|The Cuncolim Revolt,Goa 1583|
In the wake of conquest of Goa by Portuguese admiral Afonso de Albuquerque in 1510 and solid construction of Portuguese settlements, on orders from Government administration in Portugal, missionaries of the newly founded Society of Jesus arrived from Portugal to Goa mainly for propagation of Christian faith among the natives. As enticement or bonus, they offered several incentives to locals including military support for local rulers to follow Christian faith for salvation. As this largesse rather bait, did not work with Hindus, Jesuits took recourse to religious persecution such as ban on Hindu rituals, books, symbols, etc and compulsory attendance of Christian preaching, failing which people will be severely punished.
At Bardez in North Goa about 300 Hindu temples were razed to the ground. In 1583 Portuguese army destroyed several Hindu temples at Assolna and Cuncolim villages.

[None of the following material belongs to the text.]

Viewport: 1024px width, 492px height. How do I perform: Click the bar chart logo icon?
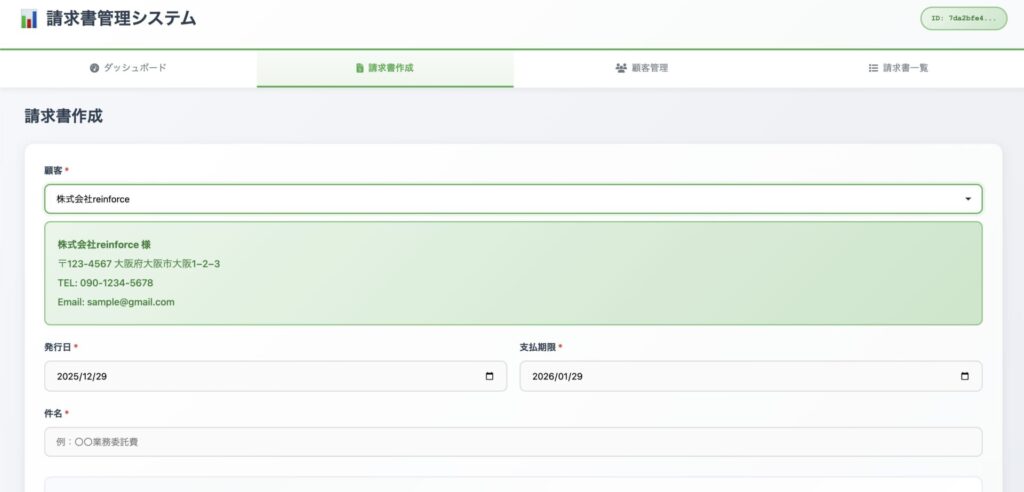29,19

These villages and the surrounding lush, rich agricultural fields with copious water resources, were under the control of Kshatriya caste. These people depended on bazaars for their produce, and the bazaar economy relied on regular fairs, temple festivals, etc. The destruction of temples infuriated the locals as it meant deprivation of time-honored religious and cultural traditions that supported a well defined and established social fabric and its underlying economic base essential for sustenance, growth and survival.

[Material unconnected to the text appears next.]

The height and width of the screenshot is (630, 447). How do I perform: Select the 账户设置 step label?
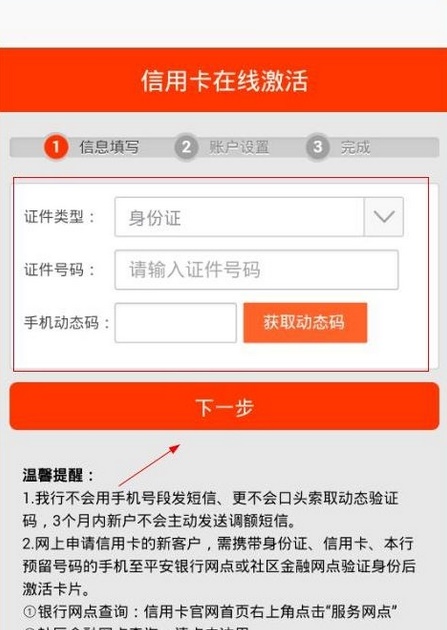pyautogui.click(x=239, y=147)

The nefarious attempts of the Jesuits with total support from the government to establish Christianity in Cuncolim and other villages of Assolna, Veroda, Velim and Ambelim were blocked by the people. Christian faithfuls not only trespassed on their privacy and way of life but also pushed them to the fag end of their patience. Undaunted, the natives refused to pay taxes and give up their age- old religion. Arrogant as they were, on 25 July, 1583, five Jesuits accompanied by one European—Goncalo Rodrigues—and 14 native converts, went to Cuncolim with the main objective of erecting a cross and selecting ground for building a church.
In the ensuing violent retaliation by the villagers, five Jesuit priests along with one European and 14 Indian Christians were brutally killed in the incident and the Portuguese government took revenge by summarily executing most of the local leaders without trial, and destroying the economic infrastructure of Cuncolim - their fundamental source of livelihood. Later the village chieftains were invited for talks at a fort in Assolna where the government killed all but one.
The murdered priests were canonized by the church because their bodies, did not emit foul smell in spite of being in the well for a few days. The struggle between the Portuguese government and the village continued for a long period without any solution in sight leaving the natives in mental agony and pain.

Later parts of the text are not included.